In an effort to take some of the more complicated aspects of distance shooting out of the equation, the Army is working to develop an integrated fire control system that mounts on a rifle just like a traditional scope.  However, unlike existing scopes, the Ballistically Optimized Sniper Scope (or BOSS) can accurately assess the distance to a target, compensate for a number of variables, and place the reticle where the round will actually impact, rather than where the rifle is currently aimed.

“To improve sniper effectiveness, especially at extended distances, we need to find a way to increase accuracy by reducing aiming errors, and minimize the time for the shooter to figure out where to correctly aim his weapon,” said Regina Stonitsch, Assistant Product Manager for BOSS at Project Manager Soldier Weapons. “We believe the answer could be the BOSS Project.”

In effect, it takes all of the math out of the game and gives the sniper a vastly simplified process when setting up to take a shot.  This means a significant reduction in the time it takes for a capable sniper to achieve his objective and reduces the likelihood of circumstances changing while the sniper/spotter team works to assess the situation.

“Since sniper rifle and ammunition technologies are unlikely to change considerably in the foreseeable future, we’re concentrating our efforts on developing a revolutionary fire control system that will provide a leap in shooter performance and likewise a big return on investment,” Stonitsch said.

The BOSS sight system mounts on a rifle via the Picatinny Rail, and incorporates a variable power 6-22x magnification optic with an eye-safe laser ranger finder and several environmental sensors.  The onboard computer interprets the data gathered by the full suite, including a ballistic calculator that takes the type of ammunition being used into account and gyroscopes that feed it data on platform orientation and other firing position variables.

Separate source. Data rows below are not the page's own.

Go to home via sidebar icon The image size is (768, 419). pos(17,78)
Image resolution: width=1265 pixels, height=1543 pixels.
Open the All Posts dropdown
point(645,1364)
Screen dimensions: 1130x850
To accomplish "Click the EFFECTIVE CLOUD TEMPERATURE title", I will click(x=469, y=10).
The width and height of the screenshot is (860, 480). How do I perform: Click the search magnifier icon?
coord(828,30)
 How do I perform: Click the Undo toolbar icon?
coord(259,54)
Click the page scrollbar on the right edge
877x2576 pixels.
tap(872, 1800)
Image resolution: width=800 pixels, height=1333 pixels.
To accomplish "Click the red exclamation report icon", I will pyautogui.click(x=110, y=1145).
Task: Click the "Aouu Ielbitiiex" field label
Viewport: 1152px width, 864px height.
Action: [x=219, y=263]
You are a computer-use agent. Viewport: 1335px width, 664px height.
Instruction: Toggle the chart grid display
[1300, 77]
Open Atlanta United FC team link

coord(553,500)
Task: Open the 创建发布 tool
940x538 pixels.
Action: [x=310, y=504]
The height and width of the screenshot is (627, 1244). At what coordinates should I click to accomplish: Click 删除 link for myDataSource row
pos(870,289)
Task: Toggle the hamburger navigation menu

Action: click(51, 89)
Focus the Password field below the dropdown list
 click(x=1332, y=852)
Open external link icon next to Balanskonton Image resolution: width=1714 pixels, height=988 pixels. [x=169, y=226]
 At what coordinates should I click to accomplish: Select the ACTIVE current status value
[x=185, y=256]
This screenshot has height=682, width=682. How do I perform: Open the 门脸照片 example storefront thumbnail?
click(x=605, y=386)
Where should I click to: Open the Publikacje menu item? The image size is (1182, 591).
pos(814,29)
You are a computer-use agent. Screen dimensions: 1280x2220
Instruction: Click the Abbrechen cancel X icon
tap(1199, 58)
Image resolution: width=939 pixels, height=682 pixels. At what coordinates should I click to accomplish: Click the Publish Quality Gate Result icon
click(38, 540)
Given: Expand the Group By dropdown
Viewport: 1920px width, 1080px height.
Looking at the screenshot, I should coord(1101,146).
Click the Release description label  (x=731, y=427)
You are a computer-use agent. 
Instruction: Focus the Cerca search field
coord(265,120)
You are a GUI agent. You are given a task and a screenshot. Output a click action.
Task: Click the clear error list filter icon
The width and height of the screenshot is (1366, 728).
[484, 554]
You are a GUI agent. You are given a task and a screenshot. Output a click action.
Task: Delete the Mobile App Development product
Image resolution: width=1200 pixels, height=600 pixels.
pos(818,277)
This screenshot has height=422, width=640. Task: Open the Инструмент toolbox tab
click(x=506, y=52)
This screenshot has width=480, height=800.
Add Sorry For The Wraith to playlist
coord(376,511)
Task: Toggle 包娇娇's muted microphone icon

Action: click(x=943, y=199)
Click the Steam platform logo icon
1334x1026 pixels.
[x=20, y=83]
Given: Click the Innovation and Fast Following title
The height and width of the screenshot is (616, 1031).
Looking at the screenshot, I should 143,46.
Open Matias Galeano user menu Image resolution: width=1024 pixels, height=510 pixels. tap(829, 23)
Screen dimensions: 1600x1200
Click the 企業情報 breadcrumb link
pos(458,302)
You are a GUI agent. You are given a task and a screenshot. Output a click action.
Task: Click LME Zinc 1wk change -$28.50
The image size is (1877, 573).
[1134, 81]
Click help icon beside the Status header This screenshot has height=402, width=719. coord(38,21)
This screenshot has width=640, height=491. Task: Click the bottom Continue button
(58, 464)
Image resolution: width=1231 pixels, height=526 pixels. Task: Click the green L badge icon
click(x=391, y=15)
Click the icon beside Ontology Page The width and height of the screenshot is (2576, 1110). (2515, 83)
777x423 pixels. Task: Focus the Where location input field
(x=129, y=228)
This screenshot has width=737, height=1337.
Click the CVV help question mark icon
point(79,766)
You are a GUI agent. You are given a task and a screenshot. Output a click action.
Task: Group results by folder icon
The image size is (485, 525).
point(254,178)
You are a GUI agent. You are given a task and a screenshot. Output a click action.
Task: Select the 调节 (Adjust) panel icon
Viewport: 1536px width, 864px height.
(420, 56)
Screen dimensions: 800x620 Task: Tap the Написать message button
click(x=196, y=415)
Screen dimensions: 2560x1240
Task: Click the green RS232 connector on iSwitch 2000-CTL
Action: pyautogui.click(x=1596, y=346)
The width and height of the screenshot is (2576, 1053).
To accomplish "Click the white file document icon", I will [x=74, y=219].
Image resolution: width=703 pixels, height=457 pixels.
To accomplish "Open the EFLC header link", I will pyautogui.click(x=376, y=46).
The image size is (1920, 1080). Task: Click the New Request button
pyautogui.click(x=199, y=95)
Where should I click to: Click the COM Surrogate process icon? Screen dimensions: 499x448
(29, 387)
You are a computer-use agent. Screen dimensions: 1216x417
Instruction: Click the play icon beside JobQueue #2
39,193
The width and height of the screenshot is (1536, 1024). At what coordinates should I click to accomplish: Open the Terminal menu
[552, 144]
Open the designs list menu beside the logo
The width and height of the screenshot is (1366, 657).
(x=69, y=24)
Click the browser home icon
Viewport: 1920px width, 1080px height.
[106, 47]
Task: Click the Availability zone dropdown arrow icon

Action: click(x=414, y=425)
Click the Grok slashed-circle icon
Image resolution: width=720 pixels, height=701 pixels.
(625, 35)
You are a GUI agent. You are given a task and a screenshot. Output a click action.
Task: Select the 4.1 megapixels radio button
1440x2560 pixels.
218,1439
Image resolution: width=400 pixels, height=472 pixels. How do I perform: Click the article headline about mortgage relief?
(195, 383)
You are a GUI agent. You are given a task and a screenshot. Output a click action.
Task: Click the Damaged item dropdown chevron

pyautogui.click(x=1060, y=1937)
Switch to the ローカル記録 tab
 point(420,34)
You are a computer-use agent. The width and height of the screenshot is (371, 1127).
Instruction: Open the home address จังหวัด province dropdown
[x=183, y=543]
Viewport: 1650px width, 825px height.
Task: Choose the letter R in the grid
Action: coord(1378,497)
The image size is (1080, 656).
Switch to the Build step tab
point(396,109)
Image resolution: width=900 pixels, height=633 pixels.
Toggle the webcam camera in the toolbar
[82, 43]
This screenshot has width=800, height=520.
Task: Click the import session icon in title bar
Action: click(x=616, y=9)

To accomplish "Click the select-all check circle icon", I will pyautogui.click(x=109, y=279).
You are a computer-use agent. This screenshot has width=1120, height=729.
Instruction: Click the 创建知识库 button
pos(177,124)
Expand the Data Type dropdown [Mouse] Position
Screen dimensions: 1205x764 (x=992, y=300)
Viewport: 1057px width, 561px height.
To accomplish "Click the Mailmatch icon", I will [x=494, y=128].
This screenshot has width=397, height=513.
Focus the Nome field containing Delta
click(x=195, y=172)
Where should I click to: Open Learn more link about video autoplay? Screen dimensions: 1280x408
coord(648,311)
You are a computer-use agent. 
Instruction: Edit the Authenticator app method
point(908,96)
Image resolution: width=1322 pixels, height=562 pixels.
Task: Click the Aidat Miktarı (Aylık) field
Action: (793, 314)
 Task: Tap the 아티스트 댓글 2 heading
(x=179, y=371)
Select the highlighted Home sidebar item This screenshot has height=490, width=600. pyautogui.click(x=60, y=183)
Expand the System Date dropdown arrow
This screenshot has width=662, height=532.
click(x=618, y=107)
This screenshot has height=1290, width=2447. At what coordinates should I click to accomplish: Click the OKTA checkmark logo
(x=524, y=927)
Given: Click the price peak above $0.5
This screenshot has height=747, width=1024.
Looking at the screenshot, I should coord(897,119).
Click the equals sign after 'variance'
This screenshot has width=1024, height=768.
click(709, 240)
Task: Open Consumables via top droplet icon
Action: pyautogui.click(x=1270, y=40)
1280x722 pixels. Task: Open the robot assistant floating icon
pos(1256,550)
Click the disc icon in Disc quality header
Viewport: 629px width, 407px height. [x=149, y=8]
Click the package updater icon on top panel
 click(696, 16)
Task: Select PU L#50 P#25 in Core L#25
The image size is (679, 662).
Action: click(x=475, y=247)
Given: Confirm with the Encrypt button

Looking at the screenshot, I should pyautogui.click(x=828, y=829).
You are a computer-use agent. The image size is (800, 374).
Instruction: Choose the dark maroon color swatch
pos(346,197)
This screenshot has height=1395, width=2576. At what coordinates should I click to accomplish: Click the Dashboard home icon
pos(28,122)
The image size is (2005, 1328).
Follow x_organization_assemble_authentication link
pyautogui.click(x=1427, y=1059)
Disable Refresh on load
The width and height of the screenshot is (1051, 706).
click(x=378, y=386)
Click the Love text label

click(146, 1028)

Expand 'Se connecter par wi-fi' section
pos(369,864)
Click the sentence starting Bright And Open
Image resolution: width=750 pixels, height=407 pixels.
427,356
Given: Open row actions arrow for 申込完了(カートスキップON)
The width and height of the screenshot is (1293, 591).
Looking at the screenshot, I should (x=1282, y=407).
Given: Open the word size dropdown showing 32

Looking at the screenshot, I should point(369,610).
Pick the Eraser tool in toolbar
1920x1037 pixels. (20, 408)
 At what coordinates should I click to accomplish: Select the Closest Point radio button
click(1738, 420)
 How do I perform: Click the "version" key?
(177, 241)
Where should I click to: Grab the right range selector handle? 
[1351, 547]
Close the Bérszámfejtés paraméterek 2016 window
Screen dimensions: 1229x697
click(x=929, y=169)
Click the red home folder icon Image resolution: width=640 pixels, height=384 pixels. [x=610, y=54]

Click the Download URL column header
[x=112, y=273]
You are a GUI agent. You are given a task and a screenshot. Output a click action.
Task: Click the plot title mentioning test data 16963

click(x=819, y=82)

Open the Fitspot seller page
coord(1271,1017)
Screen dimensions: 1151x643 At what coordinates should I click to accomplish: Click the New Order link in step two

All of the math is done by the scope as the sniper maintains the target in his vision, allowing for increased situational awareness and reduced chances of losing sight of the target while making adjustments.  The BOSS scope then provides an updated reticle based on the variables it has assessed – meaning the sniper has to make no adjustments to the sights whatsoever.  He can then place the reticle on the target with certainty that it is showing him exactly where the round will impact.  In the event of a power failure, the BOSS sight system can serve as a traditional rifle scope, allowing the sniper to maintain combat effectiveness even if the equipment goes down.

According to Stonitsch, the BOSS sight system has been tested on personnel sized targets from the maximum range allotted by the weapon systems currently employed by Army snipers, but is actually capable of making adjustments for distances far greater than current sniper systems will allow for.  The current limitations of the BOSS sight system is not the system itself, but the weapons it can be mounted on.  Tests have shown the BOSS system to reduce engagement time on the target by an average of fifty percent across the board, and eliminates the need for sniper teams to carry their traditional kit of items used to perform ballistic computations.

At 3.5 pounds the BOSS sight system isn’t heavy, but it’s not light or cheap enough to be distributed to the masses.  At present, it’s intended only for elite sniper teams, but as technology permits, the BOSS system could become smaller and cheaper, allowing for more of America’s service members to be outfitted with the system.

“The BOSS is currently designed for snipers, but its technologies can be easily adapted to other small arms weapon systems,” Stonitsch said. “It could be a game-changer for our Warfighters by taking the guesswork out of aiming and making virtually anyone a marksman with the touch of a button.”

Current projections suggest the BOSS sight system will see deployment with Army snipers as soon as 2020.